TRANSCRIPTION FACTOR- AND SIGNALING PATHWAY-MEDIATED MITOCHONDRIAL METABOLISM RESPONSE IN NEURONAL DEVELOPMENT
Mitochondria are hubs in which metabolism merges with transcription factor- and signaling pathway-mediated regulatory mechanisms. Cyclic AMP response element binding protein (CREB) is one such example of a neuronal activity-regulated transcription factor with a direct link to regulation of metabolic pathways in other cellular systems such as liver and lung. CREB-signaling is highly active in immature adult-generated neurons and CREB downregulation disturbs the maintenance of the neurogenic expression program and impairs dendritic development and survival of newborn neurons [62–66]. Additionally, CREB regulates the transcription of enzymes, which catalyze key steps of glucose metabolism [67] and impacts on mitochondrial biogenesis and mitochondrial respiratory chain function by directly controlling the expression of nuclear-encoded respiratory genes and through induction of expression of PGC1alpha and central transcriptional regulators of mitochondrial biogenesis, including Tfam [68].

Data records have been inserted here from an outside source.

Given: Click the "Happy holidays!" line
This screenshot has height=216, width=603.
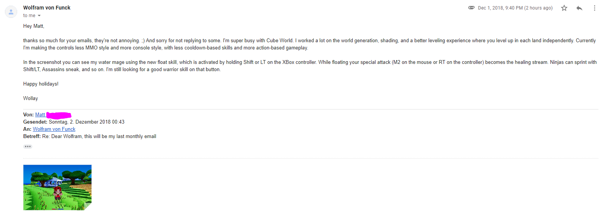Looking at the screenshot, I should tap(41, 84).
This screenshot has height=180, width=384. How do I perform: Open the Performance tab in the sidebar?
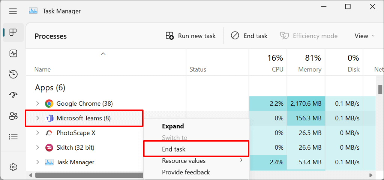pos(13,53)
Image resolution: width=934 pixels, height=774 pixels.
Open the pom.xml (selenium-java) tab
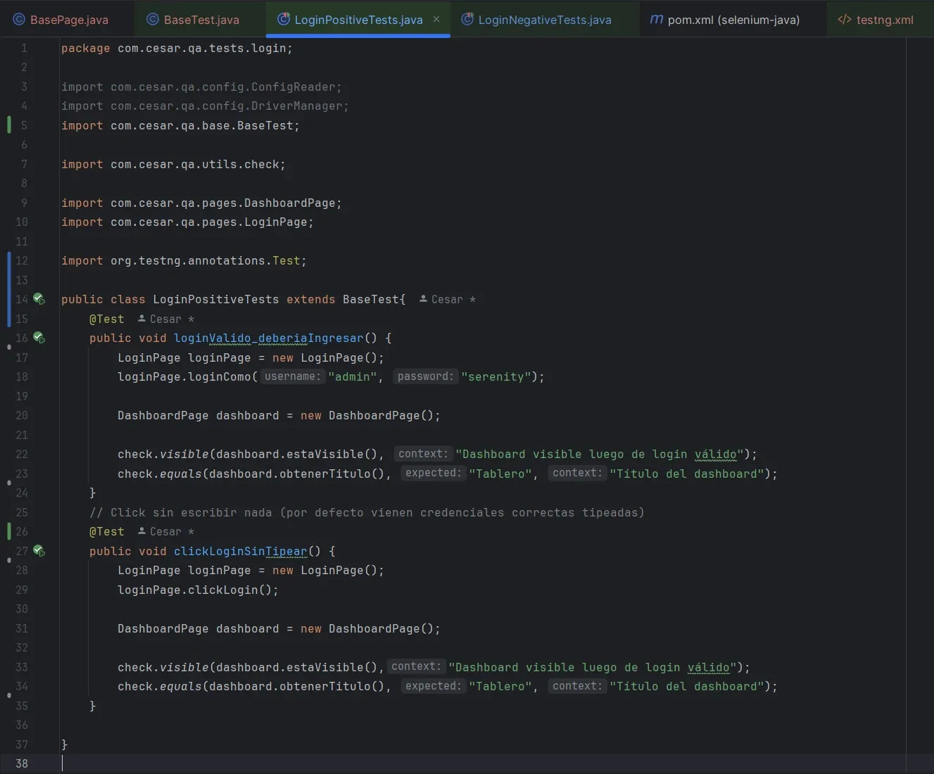coord(732,20)
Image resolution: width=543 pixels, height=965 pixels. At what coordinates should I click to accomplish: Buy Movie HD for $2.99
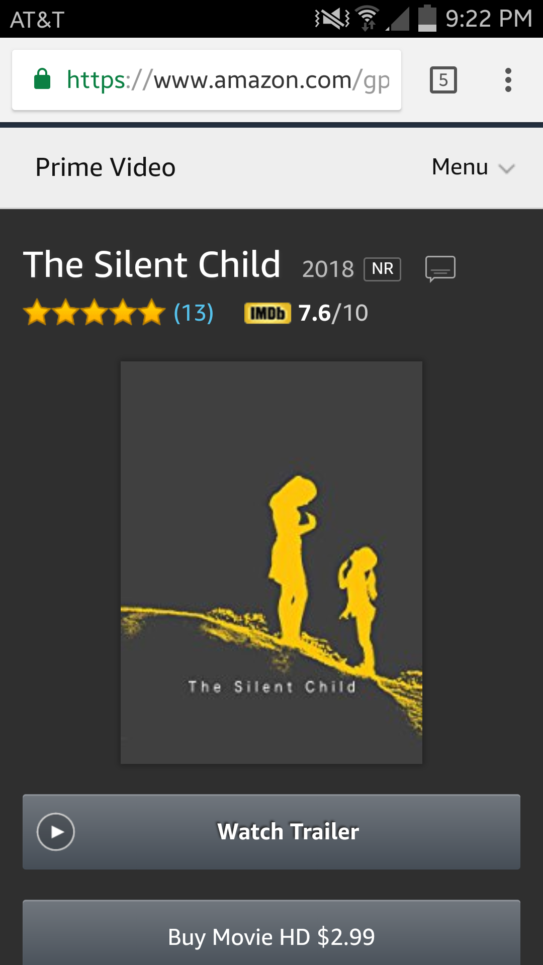point(272,936)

Bit by bit, an increasing number of signaling functions for mitochondria are being discovered. Brain derived neurotrophic factor (BNDF) was shown to promote synaptic plasticity, in part, by enhancing mitochondrial energy production. In response to enhanced energy demands in cultured cortical neurons, BNDF increases glucose utilization and mitochondrial respiratory coupling at complex I [69, 70]. Also activity of the mammalian target of rapamycin (mTOR) mTOR has a direct links to the regulation of metabolic pathways in other cellular systems. By representing a metabolic rheostat mTOR integrates nutrient availability and growth factor signaling, and regulates mitochondrial biogenesis, and lipid and glucose metabolism through its transcriptional and translational targets [14]. The connection between mTOR-, BDNF and CREB-dependent signaling and adult-born neuron maturation and their regulatory function in metabolism strongly suggest that metabolic adaptation is closely linked to neuronal maturation in adult neurogenesis. But what about the converse scenario? Does neuronal activity impact on mitochondrial turnover? Do newborn neurons stimulated by local interneurons develop a mitochondrial metabolism different from that of unstimulatednewborn neurons? While certainly little is known, an interesting venue for future research is if and how neuronal activity regulates mitochondrial function.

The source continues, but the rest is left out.